A construction crew at MIT was digging a foundation for a new building when they stumbled upon something old — a time capsule that had been buried in 1957.
There are strict instructions on the capsule that it is not to be opened until 2957. We have decided to follow the wishes of the original makers and not open it,” Deborah Douglas, director of collections for the MIT Museum, tells Inverse in an email.
But because the artifacts are encased in clear glass and because records still exist of the capsule when it was originally built, museum staff have been able to piece together parts of its story. They even found old footage of MIT professors stuffing documents and other things into the glass cylinder.
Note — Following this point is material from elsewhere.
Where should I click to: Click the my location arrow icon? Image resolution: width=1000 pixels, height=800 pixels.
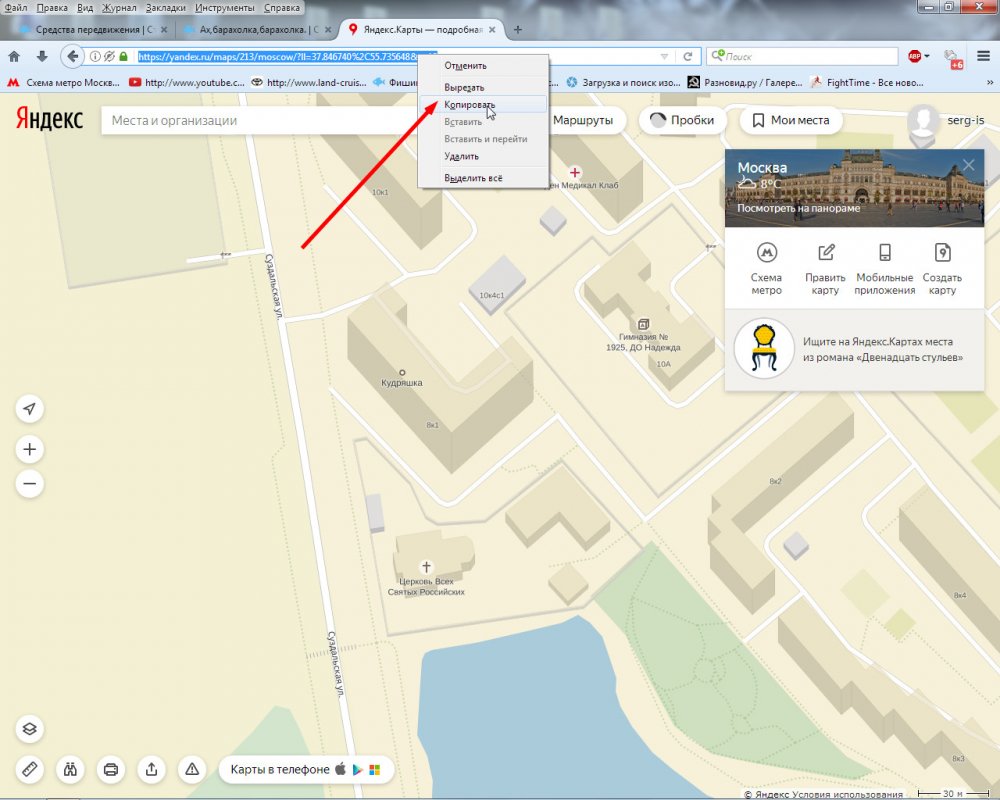click(30, 409)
The capsule was carefully engineered so that the documents and artifacts inside would be preserved for a thousand years. The glass was specially forged at an MIT glass blowing lab, and it was filled with argon gas to preserve the contents, according to a news release from 1957. The designers even had the foresight to include a sample of carbon-14, so that if the glass was breached and the documents destroyed, scientists of the future could date the contents with reasonable accuracy.
Among the items inside were a vial of synthetic penicillin and a cryotron, a “revolutionary new electronics component,” according to the 1957 release. Both were considered remarkable examples of technological achievements by MIT in that year.
“MIT likes to be rational and future-oriented, but this is a remarkably sentimental activity and a sweet moment,” says Douglas in a news release.
There are at least eight known time capsules buried on the MIT campus. “It’s part ship in a bottle, part letter to the future, and we do it often,” Douglas says. “We seem to have this impulse to collect and to be deliberate about communicating with our future selves.”
What makes this one unique is how forward looking it is — a 1,000 years is an awfully long time for a glass vessel and its contents to survive undisturbed.
What did the MIT community imagine that 2957 would look like, back in 1957?
MIT President James R. Killian Jr. gives us a clue in a letter he wrote, to be sealed within the capsule. “To those who have come after us, greetings!” it begins. And later, “We cannot guess what the next millenium holds for the world or whether you will regard our age as one of science. But we are confident that you will have a greater understanding of the Universe and that we will have made some contribution to that understanding. We wish you continued success in the pursuit of knowledge.”
What’s next for the capsule? In the short term, it will be displayed at an open house next April to celebrate the 100th anniversary of MIT’s move from Boston to Cambridge, Douglas tells Inverse.
“The long term goal is to preserve the capsule but there are many ways to achieve that objective. There is much discussion about reburying it once the MIT Nano building project is complete.”